— start Text block —

Islam is the complete submission and obedience to Allah (God). The name Allah (God) in Islam never refers to Muhammad (peace be upon him), as many Christians may think; Allah is the personal name of God.
The word ISLAM has a two-fold meaning: peace, and submission to God. This submission requires a fully conscious and willing effort to submit to the one Almighty God. One must consciously and conscientiously give oneself to the service of Allah. This means to act on what Allah enjoins all of us to do (in the Qur’an) and what His beloved Prophet, Muhammad (peace be upon him) encouraged us to do in his Sunnah (his lifestyle and sayings personifying the Qur’an).
Once we humble ourselves, rid ourselves of our egoism and submit totally to Allah, and to Him exclusively, in faith and in action, we will surely feel peace in our hearts. Establishing peace in our hearts will bring about peace in our external conduct as well.

— end Text block —
— start Recorded data —

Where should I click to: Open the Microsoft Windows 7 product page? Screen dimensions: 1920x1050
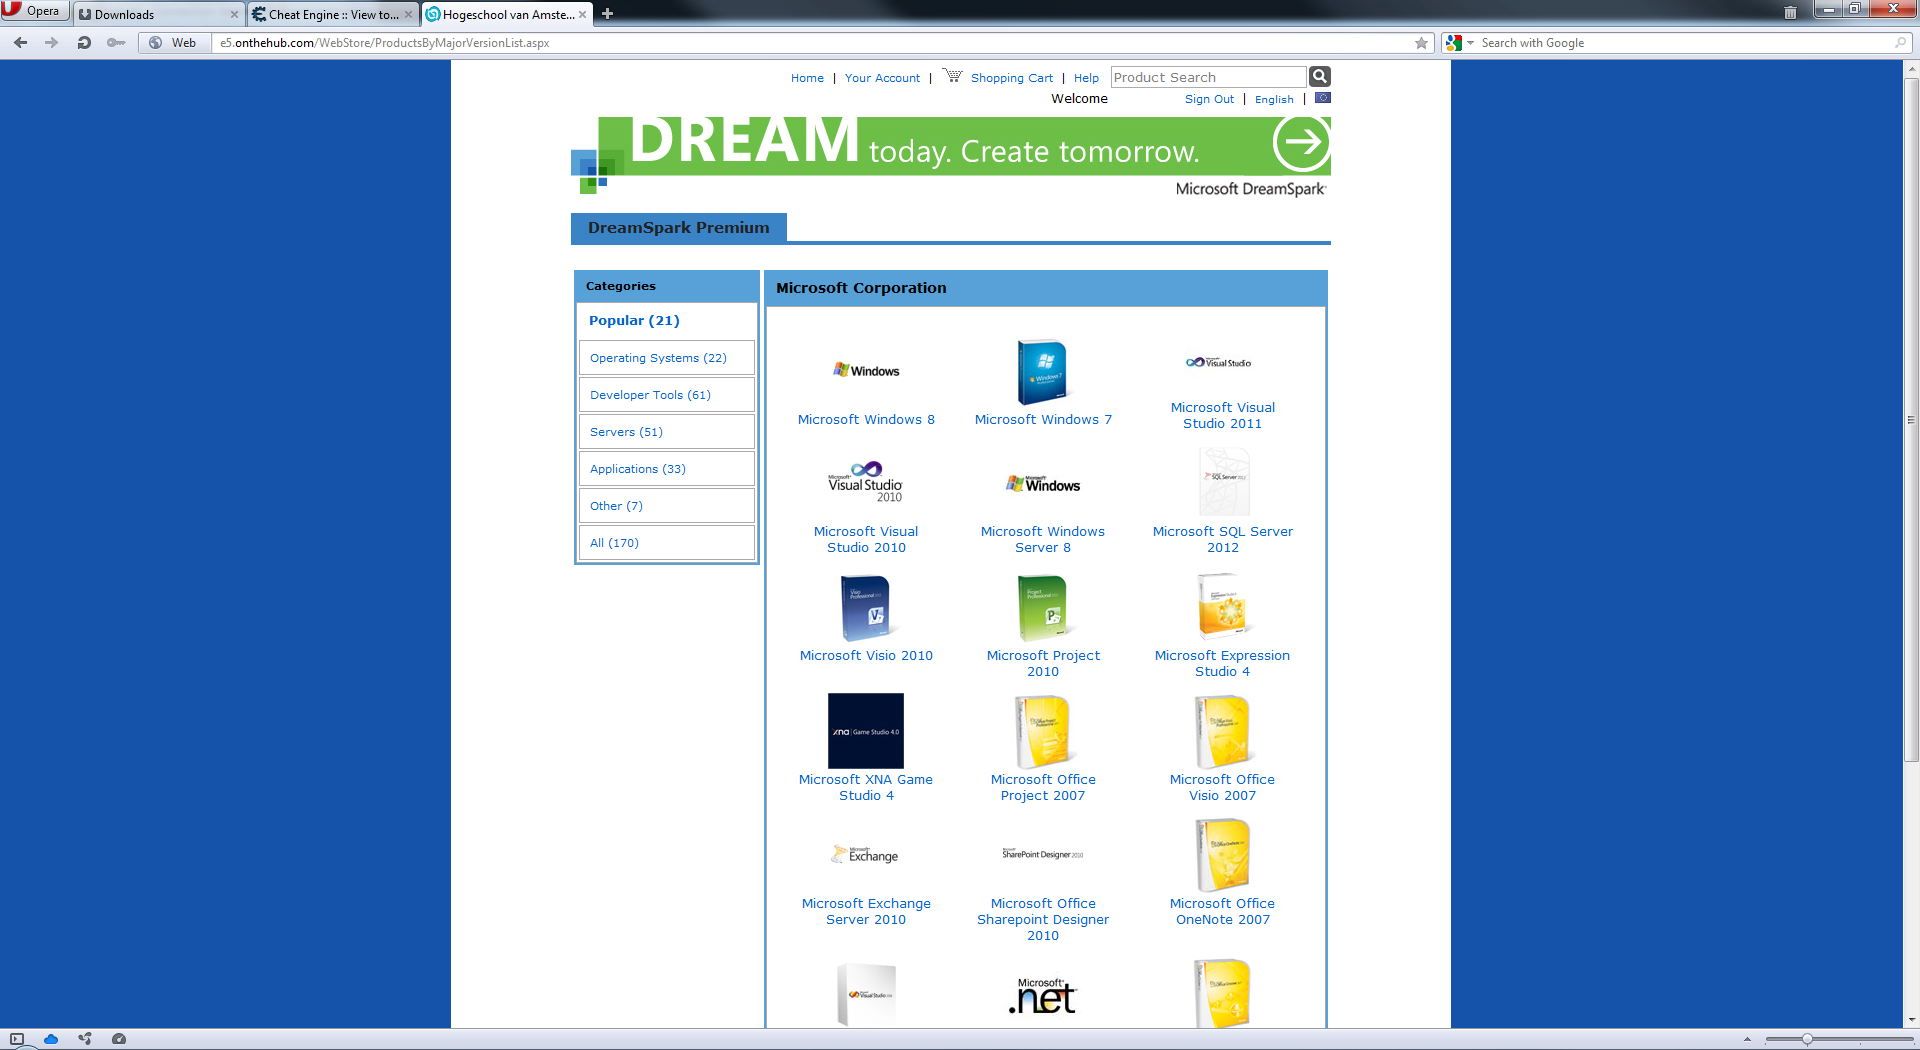click(x=1043, y=419)
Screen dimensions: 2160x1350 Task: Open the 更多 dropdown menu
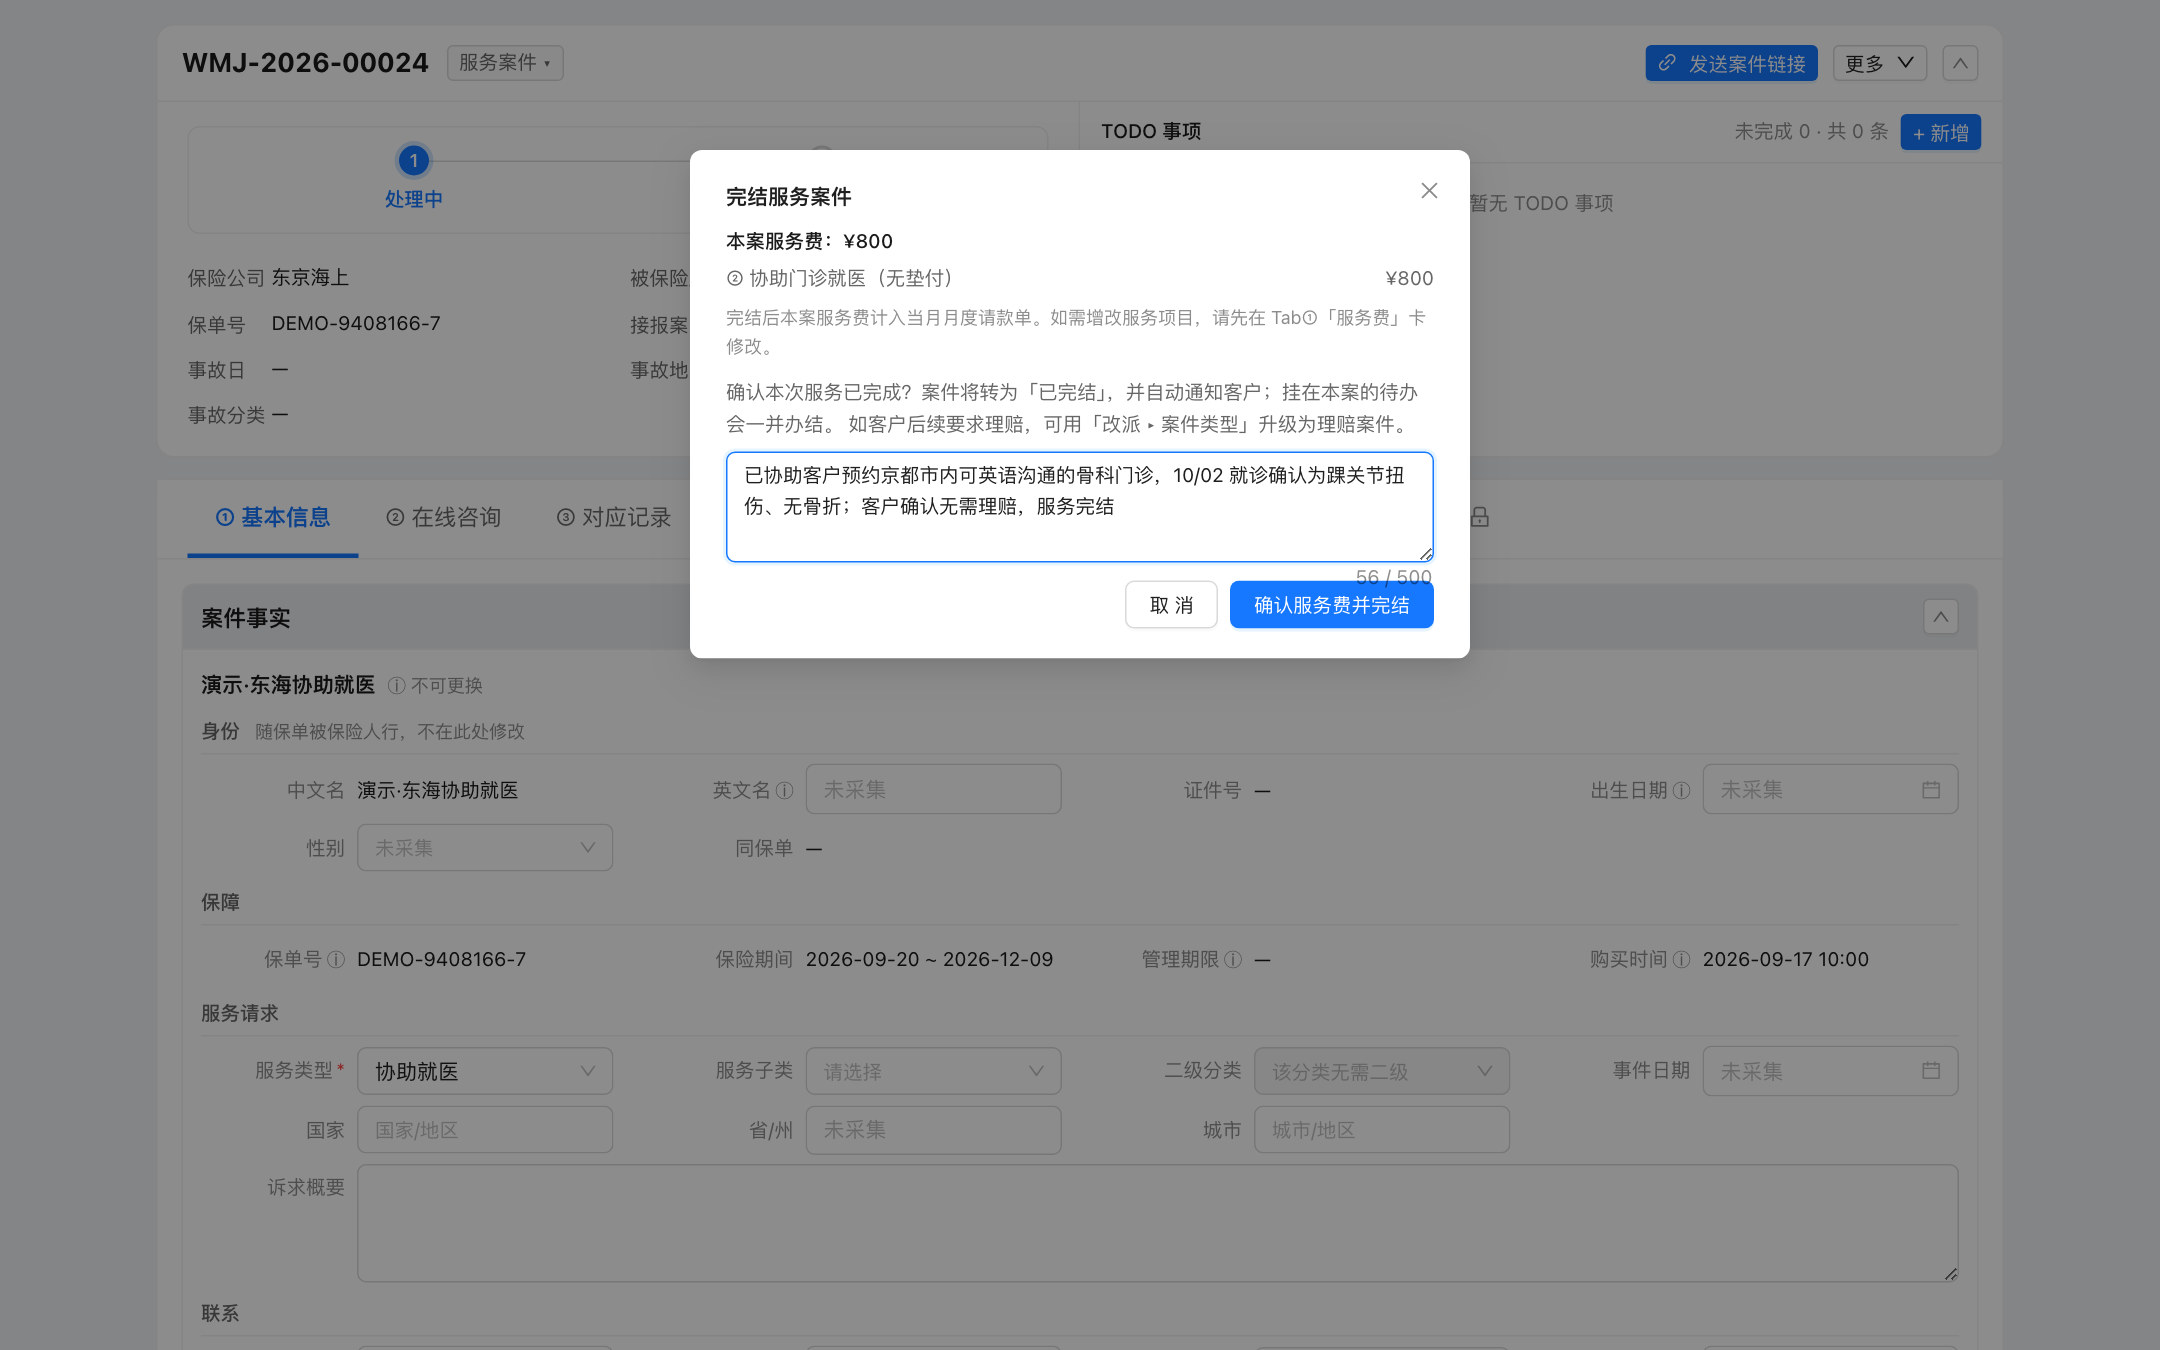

— end Recorded data —

◆ The tasks
• A. Set down the part of the text about the meaning of Islam between "Once we humble" and "conduct as well.", inclusive.
• B. Render this sentence from the text about the meaning of Islam into Spanish: "Establishing peace in our hearts will bring about peace in our external conduct as well."
• C. Carry on the text about the meaning of Islam from its last sentence.

◆ Answers
• A.
Once we humble ourselves, rid ourselves of our egoism and submit totally to Allah, and to Him exclusively, in faith and in action, we will surely feel peace in our hearts. Establishing peace in our hearts will bring about peace in our external conduct as well.

• B. Establecer la paz en nuestros corazones traerá también la paz a nuestra conducta externa.

• C.
Islam is careful to remind us that it not a religion to be paid mere lip service; rather it is an all-encompassing way of life that must be practiced continuously for it to be Islam. The Muslim must practice the five pillars of the religion: the declaration of faith in the oneness of Allah and the prophethood of Muhammad (peace be upon him), prayer, fasting the month of Ramadan, alms-tax, and the pilgrimage to Makkah; and believe in the six articles of faith: belief in God, the Holy Books, the prophets, the angels, the Day of Judgment and God’s decree, whether for good or ill.
There are other injunctions and commandments which concern virtually all facets of one’s personal, family and civic life. These include such matters as diet, clothing, personal hygeine, interpersonal relations, business ethics, responsibilities towards parents, spouse and children, marriage, divorce and inheritance, civil and criminal law, fighting in defense of Islam, relations with non-Muslims, and so much more.
“Peace” is the most common word on a Muslim’s tongue. Whenever two people meet, they exchange greetings, wishing each other peace: “Peace be upon you.” But peace cannot prevail except through justice. Since the concept of justice may differ from one man to another, or from one society to another, Muslims believe that real justice is that which is specified by Allah (God).
Islam permits fighting in self-defense, in defense of the religion, or by those who have been expelled forcibly from their homes. At the same time, Islam requires one to treat one’s enemy mercifully. It lays down strict rules of combat which include prohibitions against harming civilians and against destroying crops, trees, and livestock. Islam also requires that if an enemy declares his desire to end hostilities and seek peace, the Muslims must do the same.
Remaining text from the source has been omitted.